**Required action**
Please repeat, exactly as written, every line from the one containing "Image resolution: width=1184" through the last line of the records, both included, and leave out any pictures.
(Data for review)
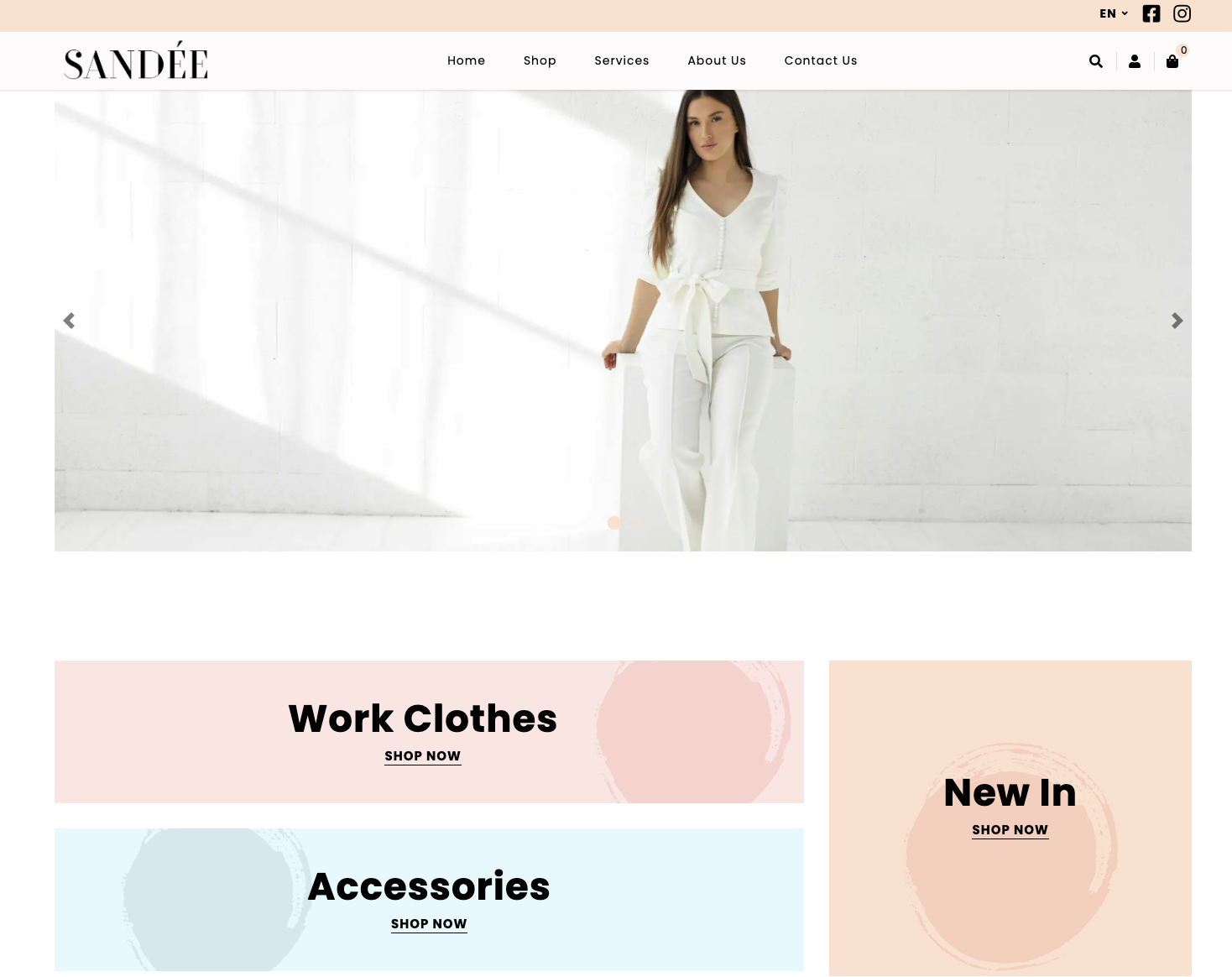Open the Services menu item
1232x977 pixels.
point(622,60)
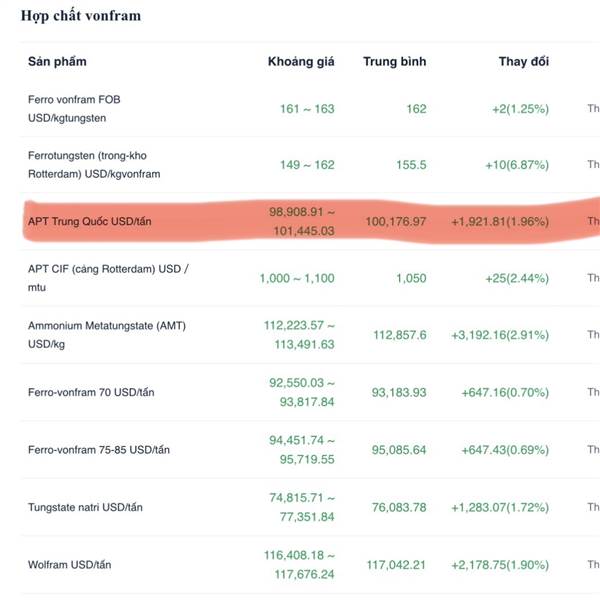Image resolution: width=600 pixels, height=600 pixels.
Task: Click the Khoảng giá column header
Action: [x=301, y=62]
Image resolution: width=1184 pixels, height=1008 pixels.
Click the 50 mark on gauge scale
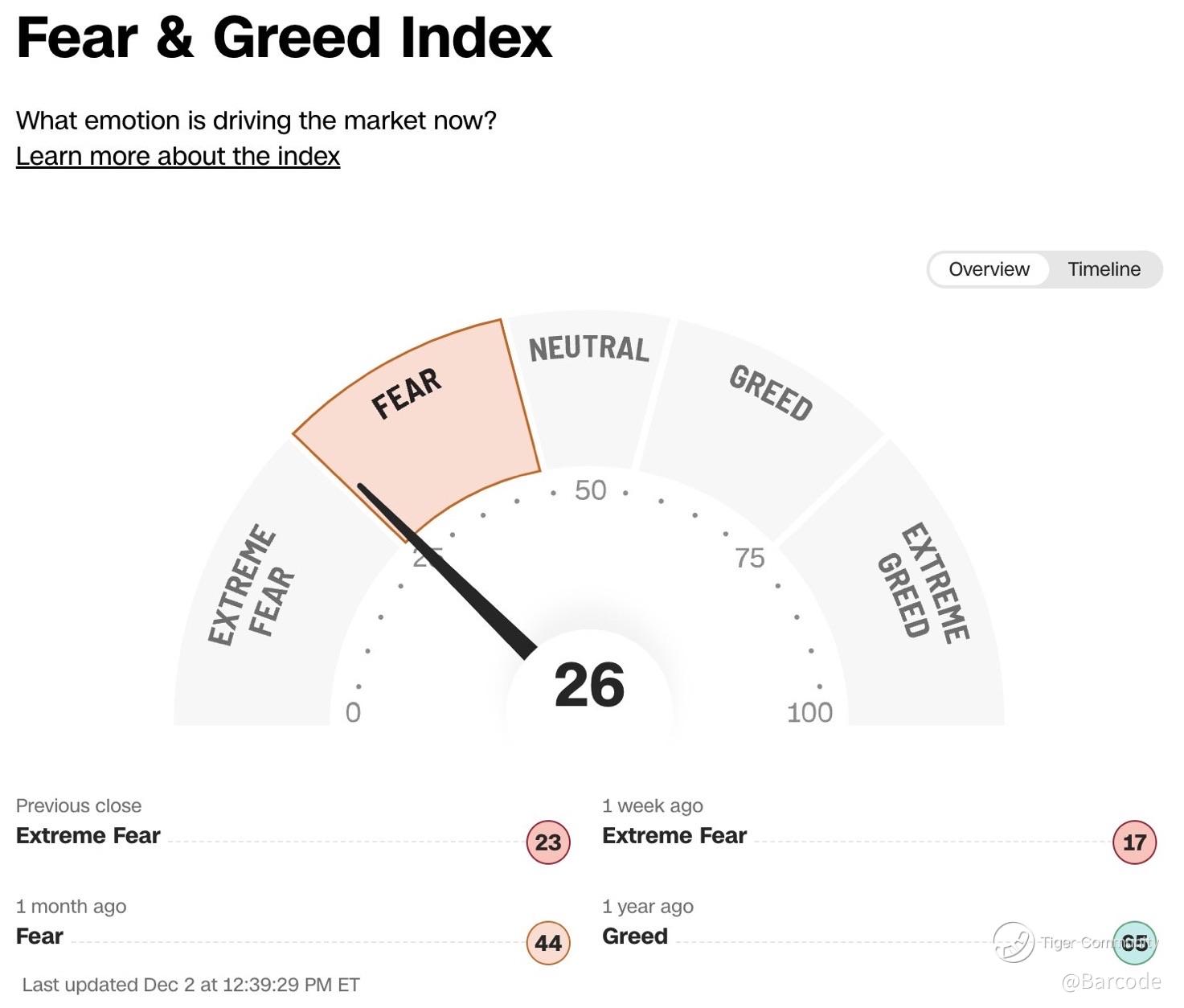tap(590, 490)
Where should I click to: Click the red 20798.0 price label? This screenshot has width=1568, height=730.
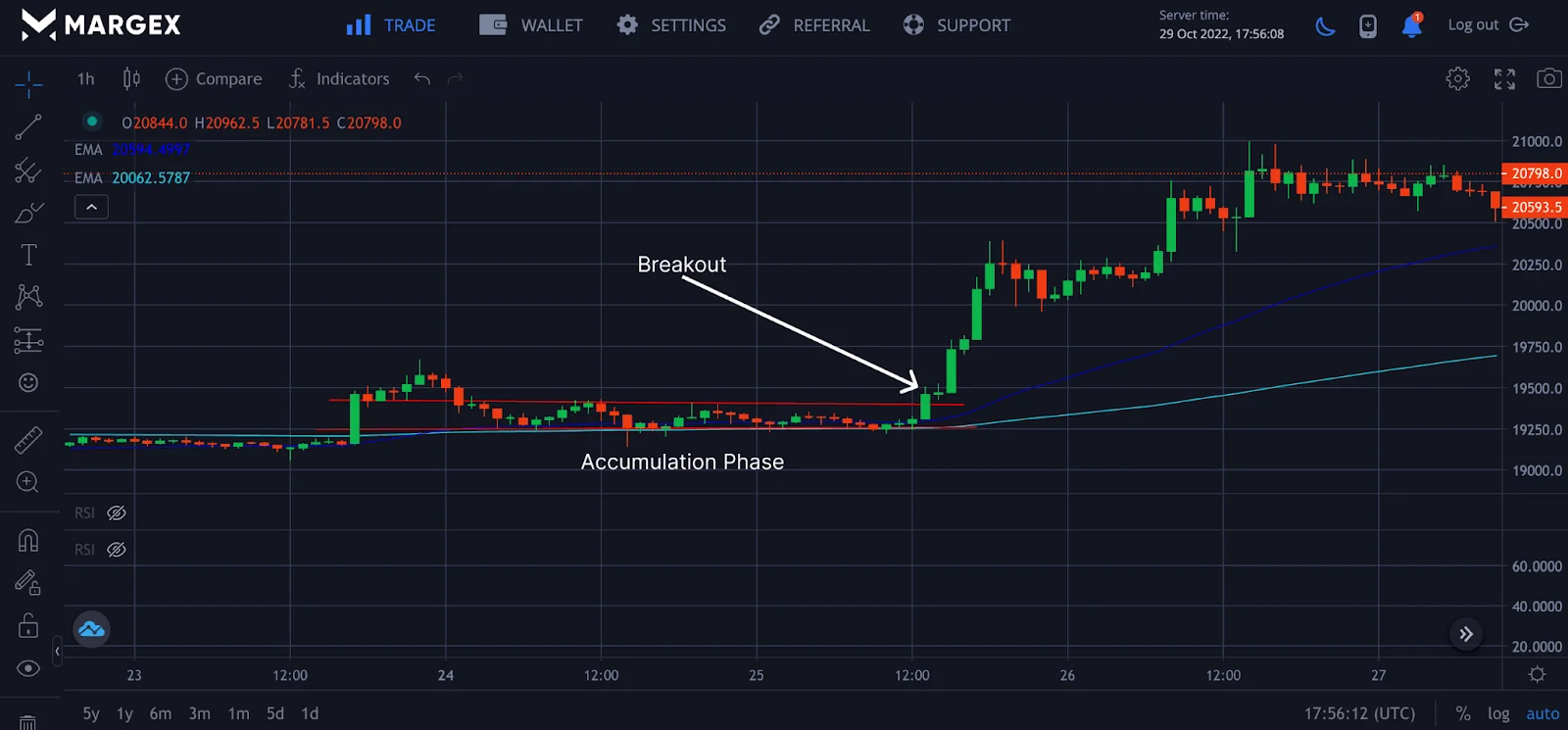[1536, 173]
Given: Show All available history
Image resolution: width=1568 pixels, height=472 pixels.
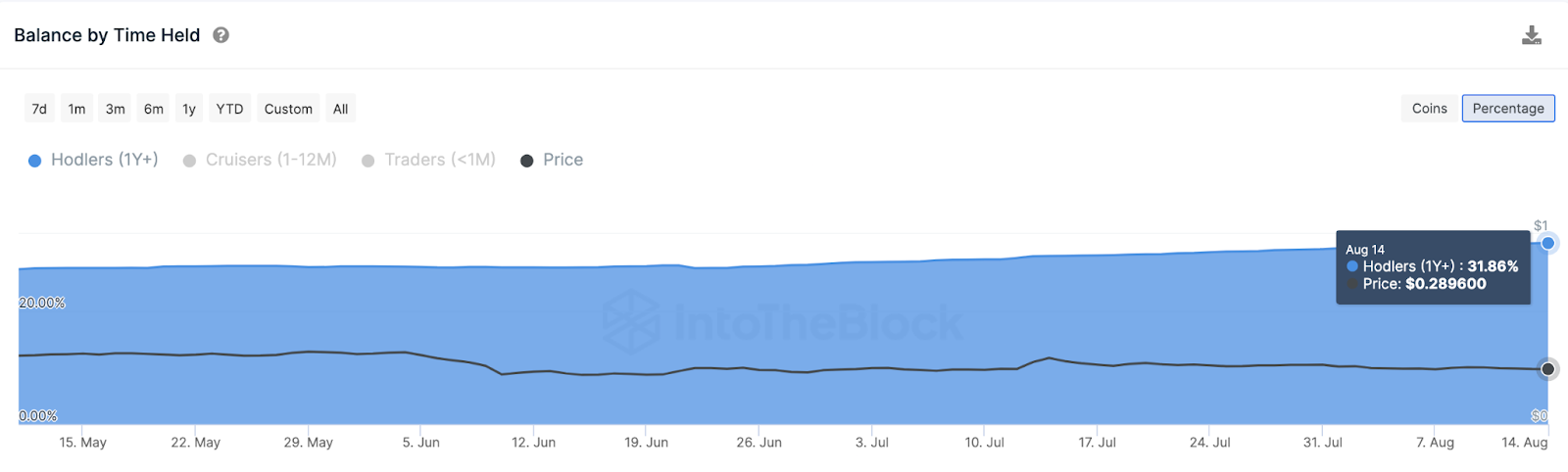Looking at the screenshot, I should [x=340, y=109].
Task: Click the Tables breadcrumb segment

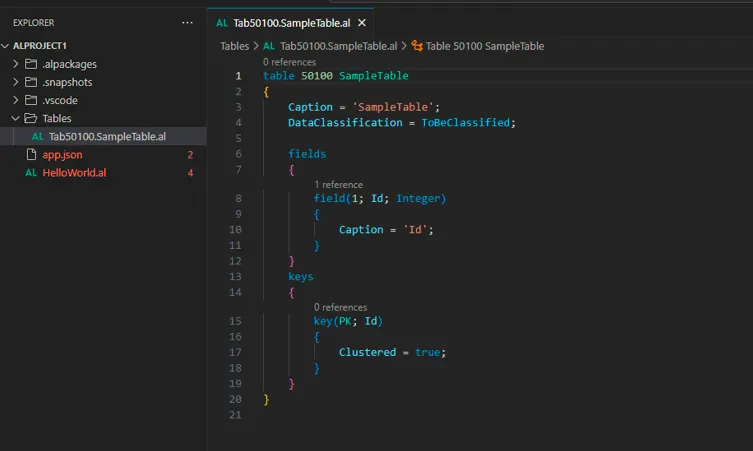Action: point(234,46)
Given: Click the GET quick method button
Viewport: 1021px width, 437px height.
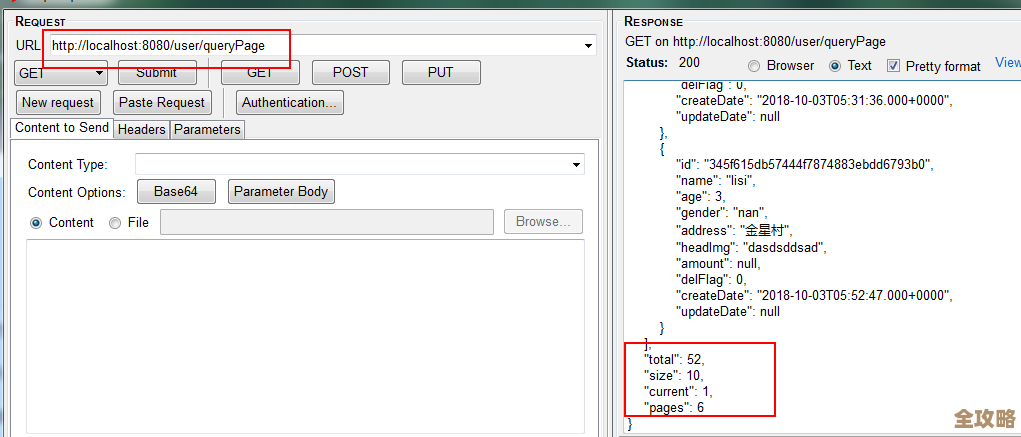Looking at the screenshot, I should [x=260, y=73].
(End Data for review)
**Written reply**
Image resolution: width=1184 pixels, height=1008 pixels.
Click the 50 mark on gauge scale
tap(590, 490)
Where should I click to: Click the red 20798.0 price label? This screenshot has width=1568, height=730.
[1536, 173]
Given: Show All available history
Image resolution: width=1568 pixels, height=472 pixels.
Looking at the screenshot, I should [x=340, y=109].
Task: Click the Tables breadcrumb segment

Action: point(234,46)
Given: Click the GET quick method button
Viewport: 1021px width, 437px height.
Looking at the screenshot, I should [x=260, y=73].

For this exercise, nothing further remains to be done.